(鉄筆)改訂学習指導要領による……

改訂学習指導要領による教科書の作成が進み、小学校では各地区の採択の手続きが終了した。新しい教科書は、「社会に開かれた教育課程」を理念とする学習指導要領にのっとっており、従来の教科書観からは大きく変わっている。特に「主体的・対話的で深い学び」を実現する学習活動を取り入れようと、各社共に大変な努力をしている様子がうかがえる。

「主体的・対話的で深い学び」を実現するためには学力観、学習指導観の転換を必要とする。教科指導の在り方を見直し授業の質的改善を図るには、教師一人一人の努力とともに校内だけではなく学校外から適切な情報を取り入れなくてはならない。教科書と同時に改訂された各種補助教材の新しい情報の検討も必要だ。

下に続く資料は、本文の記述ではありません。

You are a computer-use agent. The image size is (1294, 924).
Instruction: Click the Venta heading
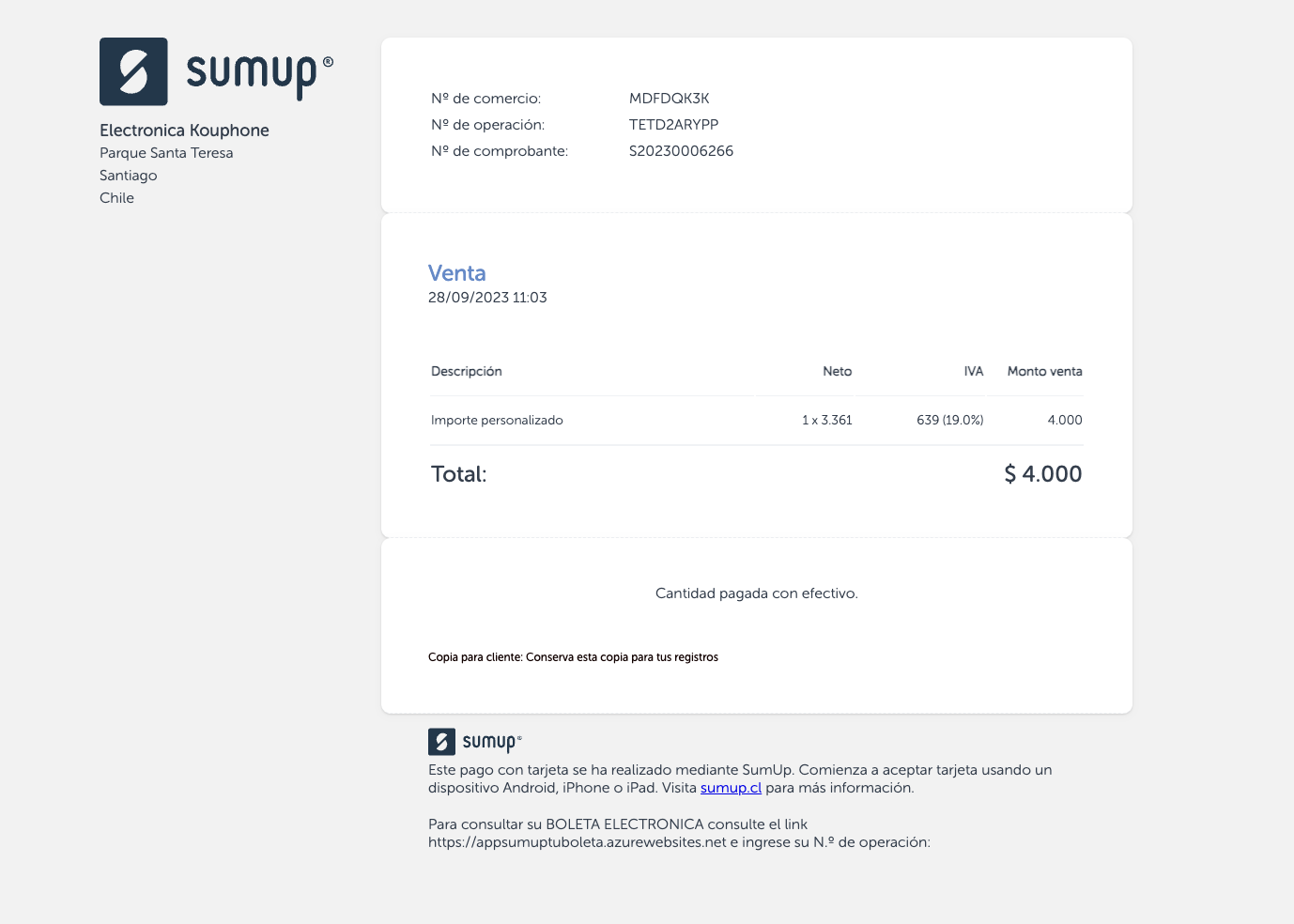(x=456, y=273)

次年度の教育課程の編成体制を整える時期に来ている。教科書や各種の教材会社の営業担当者に学校訪問した際の様子を聞くと、どのように工夫改善されているかという情報を積極的に聞こうとする学校もあれば、営業が校内に立ち入ることさえ拒む学校もあるらしい。

今後は学校教育が地域に開かれ、外の関係者からもさまざまな情報を得て学校教育の質的改善に取り組まなくてはならない。改訂学習指導要領の「前文」には「学校教育を通してよりよい社会を創るという理念を学校と社会とが共有し」とある。

子供たちの学習活動をより充実させるためには教科書やその他の教材に関する情報への適切な対応が必要である。教員と出版・販売関係者との意見交流を大切にする学校運営が求められる。